Her yıl yaz mevsimi geldiğinde güneşin sıcaklığıyla beraber içimizi yakan başka bir sıcaklık daha sarıyor yurdun dört bir yanını: Orman yangınları. Alevler sadece ağaçları değil, hatıraları, nefesimizi, umutlarımızı ve doğayla olan bağımızı da kavuruyor. Her bir kıvılcım, binlerce canlının yuvadan sürülmesi, binlerce ağacın sessizce toprağa düşmesi demek. Ve ne yazık ki çoğu zaman, yalnızca külün sessizliği kalıyor geriye.

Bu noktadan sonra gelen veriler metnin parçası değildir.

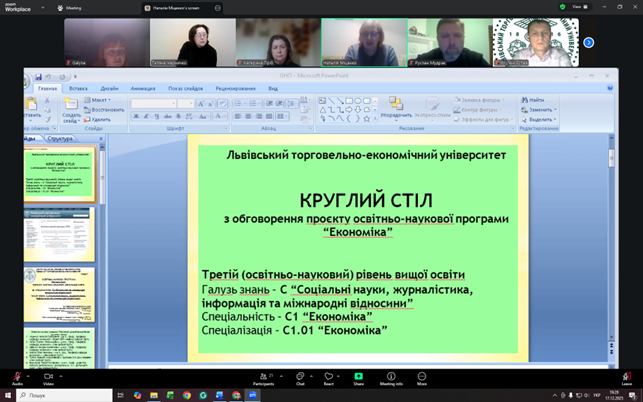Expand Audio options with the caret
The width and height of the screenshot is (643, 402).
(x=30, y=374)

Ormanlar… Çocukluğumuzda gölgesine sığındığımız, kuş cıvıltıları arasında düş kurduğumuz, temiz havayı ciğerlerimize çektiğimiz yerler. Onlar sadece ağaç değil; bir yaşam alanı, bir denge noktası, bir ruh kaynağı. Fakat bir kibrit çöpü kadar küçük bir ihmal, ya da kasıtlı bir vicdansızlık, bin yıllık ormanları dakikalar içinde tarihe gömebiliyor.

Yangın çıktığında ilk duyduğumuz siren sesiyle birlikte içimizde de sirenler çalmaya başlar. “Yine mi?” deriz. “Daha ne kadarını kaldırabiliriz?” Ellerimiz yetersiz kalır, dualarımız yandıkça kısılır. Gönüllüler, itfaiyeciler, ormancılar… Her biri, alevlere karşı insanüstü bir mücadele verir. Ama bazı yangınlar vardır ki, yalnızca suyla değil, zamanla söner.

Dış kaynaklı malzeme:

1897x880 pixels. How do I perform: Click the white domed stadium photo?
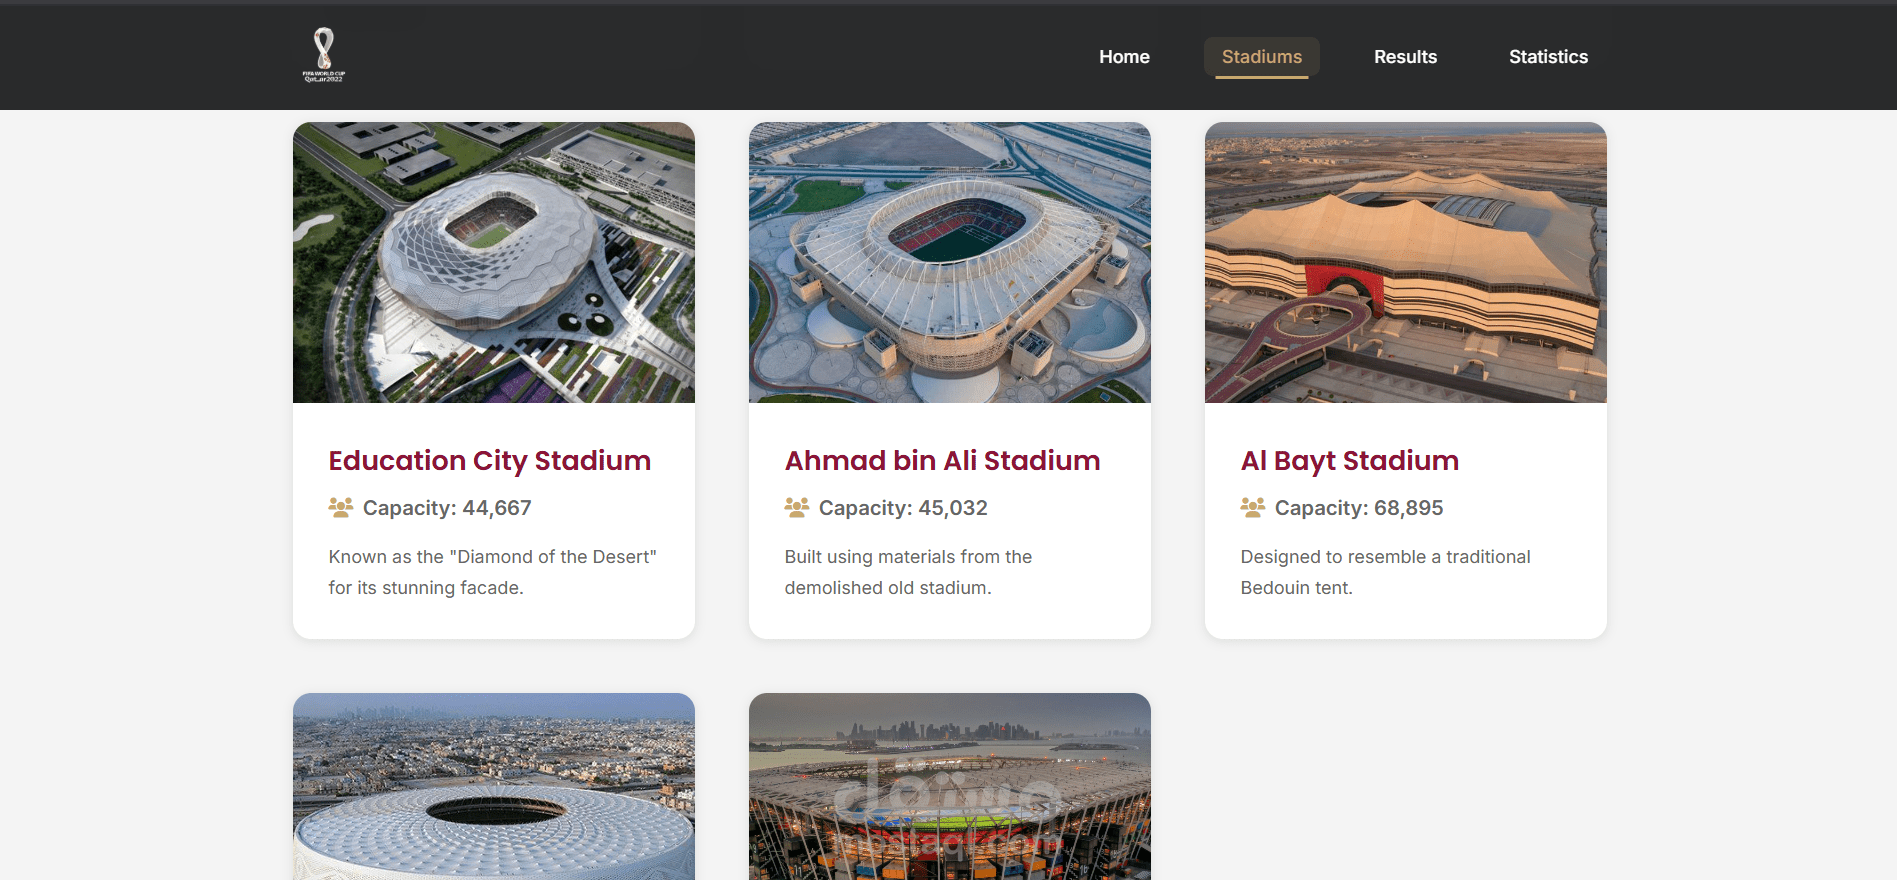pos(493,787)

Yangın sonrası sahne daha da acı vericidir. Siyaha bürünmüş bir tabiat… Toprak artık çıplaktır. Ağaçlar iskelet gibi kalmıştır. Kuşlar susmuş, ceylanlar kaçmış, böcekler bile terk etmiştir o diyârı. Ve biz insanlar, o manzaraya baktığımızda gözlerimizi kaçırırız. Çünkü biliriz: Biz yaktık. Bilerek ya da bilmeyerek, biz yok ettik.

Ama doğanın bir sabrı, bir mucizesi vardır. Küllerin arasından yeşeren ilk filizi gördüğümüzde, içimize yine umut doğar. Toprak, affedicidir. Yeter ki biz ders almasını bilelim. Yeter ki her yanan ağacın arkasında bir can olduğunu unutmayalım. Yeter ki bir yangının ardından yalnızca ağaç dikmekle kalmayalım; zihnimizi, kalbimizi de yeşertelim.

Bu yıl da ormanlarımız yandı, canlarımız gitti, yüreklerimiz dağlandı. Ama unutmayalım: Her yangından sonra doğa küllerinden doğmayı bilir. Asıl mesele, bizim bu felaketlerden sonra nasıl yeniden insan kalabildiğimizdir.

Kül olduğumuz yerden filizlenmek mümkün. Ama önce hatalarımızın izini sürmeli, sonra içimizdeki ormanı korumayı öğrenmeliyiz. Çünkü bazen en büyük yangın, insanların vicdanında başlar.